▶ [GIVEN PROBLEM] Rewrite the passage on API gateways, service meshes, and service discovery, beginning at the words "- Rate limiting" and stopping after "caching, API versioning.". Replace "mobile" with "web".

▶ [TEXT SECTION]
━━━━━━━━

API gateway, service mesh, and service discovery — who does what
These three are routinely conflated. The clean mental model: they operate on different traffic and different concerns. The gateway handles north-south traffic (external clients in); the mesh handles east-west traffic (service-to-service); discovery is the lookup mechanism both rely on to find where instances currently are.
API gateway — the single front door for external clients
Responsibilities concentrated at the edge, so individual services don't each re-implement them:
- Routing requests to the right backend service by path/host/header.
- Authentication & authorization — validate the token once at the edge.
- TLS termination for inbound external traffic.
- Rate limiting & throttling per client/key (see the rate-limiting topic).
- Request aggregation / BFF — fan out to several services and compose one response for a client (notably mobile).
- Cross-cutting concerns — request logging, CORS, response caching, API versioning.
Examples: Kong, NGINX, Spring Cloud Gateway, AWS API Gateway. There is one logical gateway in front of the system (horizontally scaled).
Service mesh — governing internal service-to-service traffic
A mesh pushes networking concerns out of application code into a sidecar proxy (e.g., Envoy) deployed next to every service instance. The app just makes a normal call; the sidecar transparently handles:
- mTLS — automatic mutual TLS and identity between services (zero-trust internal network).
- Resilience — retries, timeouts, circuit breaking, outlier ejection.

━━━━━━━━

[Some rows]
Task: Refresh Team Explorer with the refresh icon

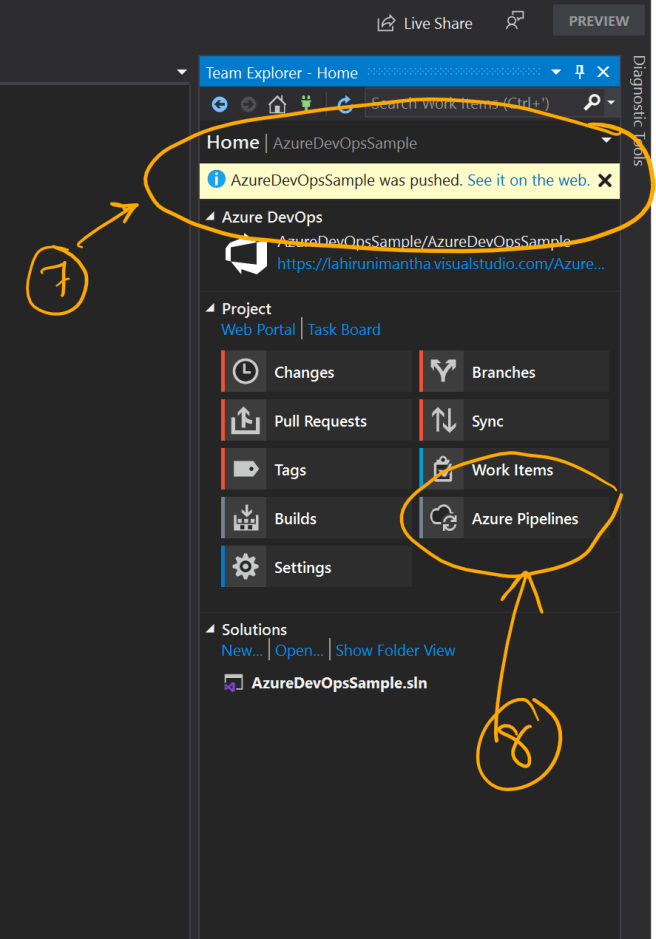Action: coord(344,103)
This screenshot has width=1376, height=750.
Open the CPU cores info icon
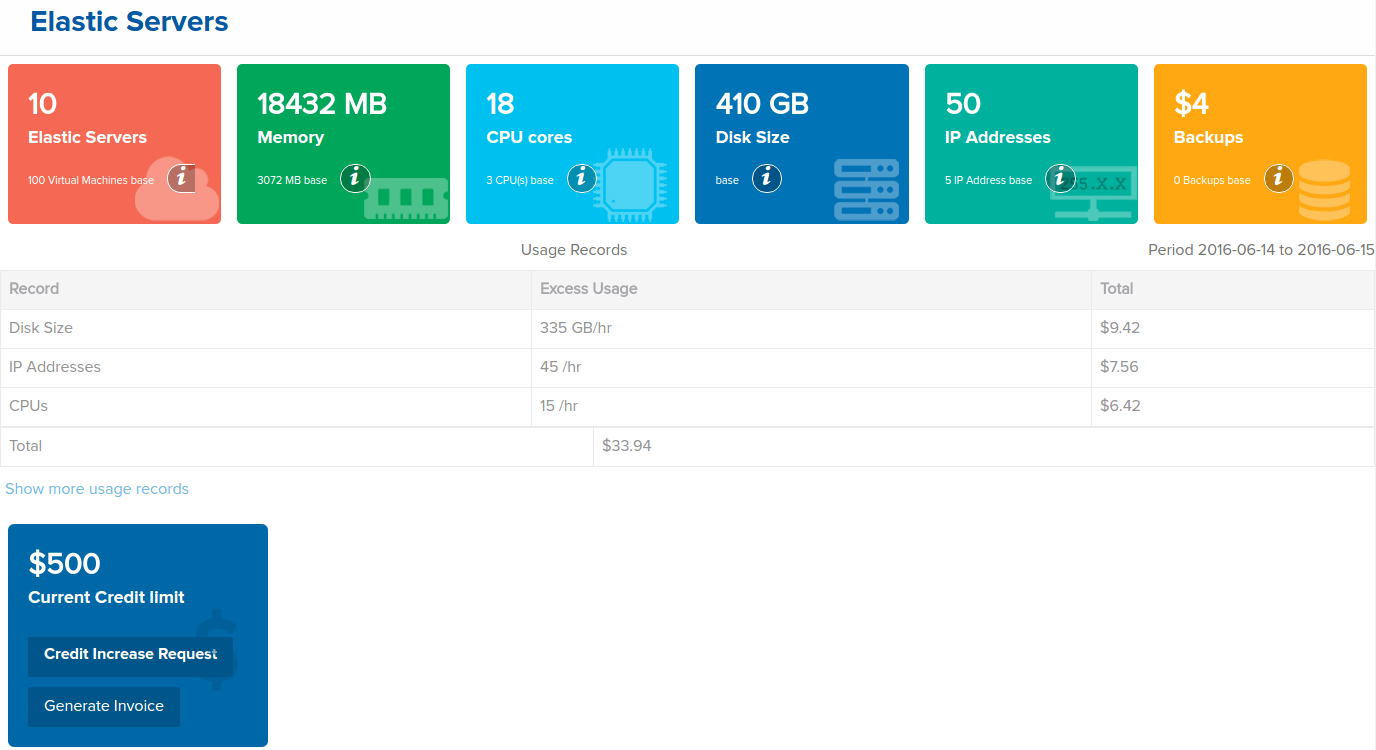click(x=582, y=178)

━━━━━━━━

▶ [WORKED ANSWER]
- Rate limiting & throttling per client/key (see the rate-limiting topic).
- Request aggregation / BFF — fan out to several services and compose one response for a client (notably web).
- Cross-cutting concerns — request logging, CORS, response caching, API versioning.